Even then, he added, the Kyiv Patriarchy’s divorce from Moscow will give the faithful more options in terms of how they choose to practice their faith.

“This move is wise because it corresponds completely to the principle of freedom of consciousness, of freedom of religion,” he said, explaining that all Ukraine-based parishioners will be able to choose which type of Orthodox Church they want to attend — including those guided by tenets of the Russian Orthodox tradition.

“And the [Ukrainian] state really stressed that in the statements by [President Petro Poroshenko] and other political officials, that they will respect that choice of the people and that communities can belong to any jurisdiction they want.”

In September, Patriarch Filaret, head of the Kyiv Patriarchy, told VOA’s Ukrainian Service that the process of unifying Ukraine’s Orthodoxy will guarantee that each parish will be free to determine its future.

“Religious infighting would be a justification for [Russian President Vladimir] Putin to interfere in Ukraine’s internal affairs,” he said, vowing to avoid bloodshed at all costs. “We want this process to be free of violence. If they don`t want to join a Ukrainian church, they can stay with the Russian church.”

Kyiv’s formal split from Moscow, he added, means that the Russian Orthodox Church will not only lose most of its political and ideological influence over Ukrainian faithful, but also its standing as one of the leaders of global Orthodoxy.
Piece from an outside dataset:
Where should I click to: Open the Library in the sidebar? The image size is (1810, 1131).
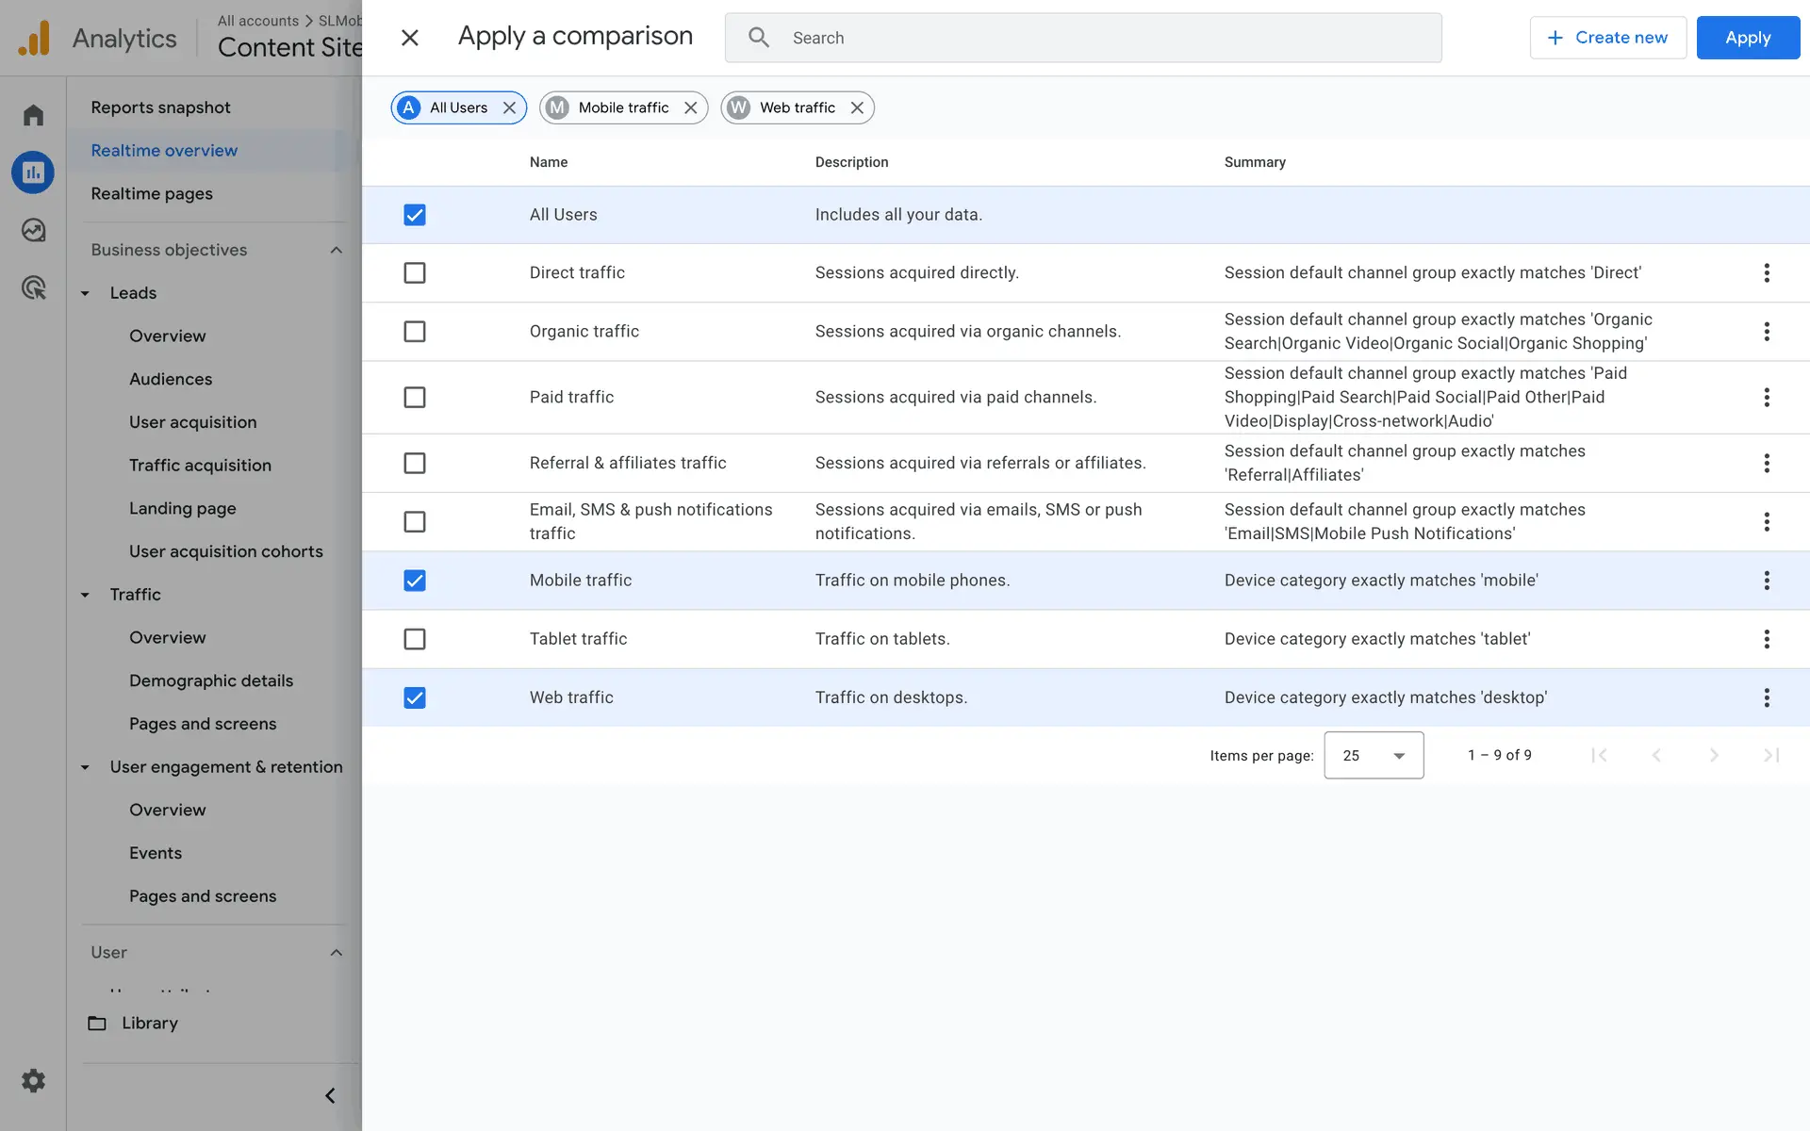149,1023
“Currently, Moscow’s Patriarchy together with the Ukrainian church is the biggest Orthodox church in the world,” he told VOA, adding that Constantinople’s recognition of autocephaly cuts the Moscow Patriarchy to half its current size.

“It wouldn’t be able to fight for leadership in the Orthodox Church,” Filaret said, referring to a centuries-long geopolitical competition between Moscow and Constantinople to claim command of Orthodoxy’s quarter-billion followers worldwide.

Although more than two-thirds of Ukrainians are Orthodox Christians, Russia is home to the largest number of Orthodox faithful, bolstering its national identity as a bastion of traditional Christian values, an image the Kremlin goes out of its way to project globally.

The next step in Ukraine’s split from Russia is to reunite its various strands of Orthodox faith under the new church, which includes deciding the fate of church buildings and monasteries, some of which are aligned to the Russian Orthodox Church.

At the start of 2018, Ukraine was home to roughly one-third of the Russian church’s parish holdings, according to Kyiv’s official data.

Russia’s past efforts to undermine the Kyiv Patriarchy’s move toward self-rule involved a cyberattack on Bartholomew’s top clergy, according to the Associated Press.

Last month, the State Department endorsed support for Ukraine’s Orthodox religious leaders’ pursuit of autocephaly, saying it “maintains unwavering support for Ukraine and its territorial integrity in the face of Russian aggression in eastern Ukraine and the Russian occupation of Crimea.”

This story originated in VOA’s Ukrainian Service. Some information is from AFP and Reuters.